You can play the original version of Amnesia in an emulator or find Disch’s original manuscript online. In 2021, a new version for the web was created that restores much of Disch’s cut text and offers a more modern interface. Major sources not linked inline include a 1986 interview with Disch in the magazine “Last Wave,” another interview in the 1990 book “Across the Wounded Galaxies: Interviews with Contemporary Science Fiction Writers,” and Jimmy Maher’s coverage on The Digital Antiquarian. This article debuted in a slightly modified form in the book “Total Amnesia: The Complete Text and Programming Notes of the World's Most Famous Lost Computer Game,” edited by Sarah Smith.
I bought this game at 16 or 17. My teacher, Dr. Leek, realized that I had a difficult home life (my parents were separated, then got back together, not for the better) and set a series of challenges for me to succeed in her chemistry class and in Science League, an after-school competition.
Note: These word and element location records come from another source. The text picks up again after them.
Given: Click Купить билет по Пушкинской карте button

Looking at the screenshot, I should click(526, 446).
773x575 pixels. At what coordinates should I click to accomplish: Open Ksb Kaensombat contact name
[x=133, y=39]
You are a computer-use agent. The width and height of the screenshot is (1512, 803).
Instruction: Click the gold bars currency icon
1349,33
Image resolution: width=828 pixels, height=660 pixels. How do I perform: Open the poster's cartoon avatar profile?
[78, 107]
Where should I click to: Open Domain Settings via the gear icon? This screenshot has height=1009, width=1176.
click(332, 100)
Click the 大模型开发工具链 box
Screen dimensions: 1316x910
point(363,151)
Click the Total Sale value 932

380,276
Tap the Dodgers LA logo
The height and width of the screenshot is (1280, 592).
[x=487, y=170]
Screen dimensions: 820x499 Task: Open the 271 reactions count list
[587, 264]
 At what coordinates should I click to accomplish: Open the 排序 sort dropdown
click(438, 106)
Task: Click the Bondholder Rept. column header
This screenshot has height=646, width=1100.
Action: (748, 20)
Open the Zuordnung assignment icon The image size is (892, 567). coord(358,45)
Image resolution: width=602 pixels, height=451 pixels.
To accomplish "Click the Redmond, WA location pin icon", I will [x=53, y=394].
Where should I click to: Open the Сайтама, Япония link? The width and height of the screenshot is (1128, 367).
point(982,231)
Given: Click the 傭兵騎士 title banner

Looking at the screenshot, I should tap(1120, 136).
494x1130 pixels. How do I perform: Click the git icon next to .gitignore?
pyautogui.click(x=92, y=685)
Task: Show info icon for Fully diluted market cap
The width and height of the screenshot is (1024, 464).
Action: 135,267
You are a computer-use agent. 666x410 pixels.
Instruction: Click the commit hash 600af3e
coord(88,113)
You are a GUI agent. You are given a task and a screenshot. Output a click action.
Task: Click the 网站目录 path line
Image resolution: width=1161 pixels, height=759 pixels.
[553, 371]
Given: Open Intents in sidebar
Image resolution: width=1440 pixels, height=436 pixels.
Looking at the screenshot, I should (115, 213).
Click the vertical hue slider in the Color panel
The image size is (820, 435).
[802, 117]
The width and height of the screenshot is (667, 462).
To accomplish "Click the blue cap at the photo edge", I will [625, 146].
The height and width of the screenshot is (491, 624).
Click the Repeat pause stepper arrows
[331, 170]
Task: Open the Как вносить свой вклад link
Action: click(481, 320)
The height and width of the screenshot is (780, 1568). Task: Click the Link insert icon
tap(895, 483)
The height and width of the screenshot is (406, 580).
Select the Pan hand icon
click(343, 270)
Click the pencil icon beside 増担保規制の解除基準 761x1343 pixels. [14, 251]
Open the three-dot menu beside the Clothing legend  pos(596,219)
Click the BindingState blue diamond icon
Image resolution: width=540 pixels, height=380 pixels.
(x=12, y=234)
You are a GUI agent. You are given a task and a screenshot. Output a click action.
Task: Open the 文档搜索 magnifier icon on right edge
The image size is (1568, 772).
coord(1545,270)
When I met the goals, she loaned me the school's Apple IIe for the summer.
I saw this game and bought it. I never finished it, and I keep meaning to try it and see if I can see the ending. I didn't know about the new version, and I'll definitely try it.
As a virginal suburban kid, a lot of the subtext of Disch's work went over my head, but I still loved the idea of exploring NYC. As an adult who ended up consulting in the Big Apple for a few years, as empty as the game was, I think it set the bar a little higher than reality. The NYC of the last ten years turned out to be a bit emptier than the game, and Manhattan lost its appeal.
But what a game, even if it was a commercial failure.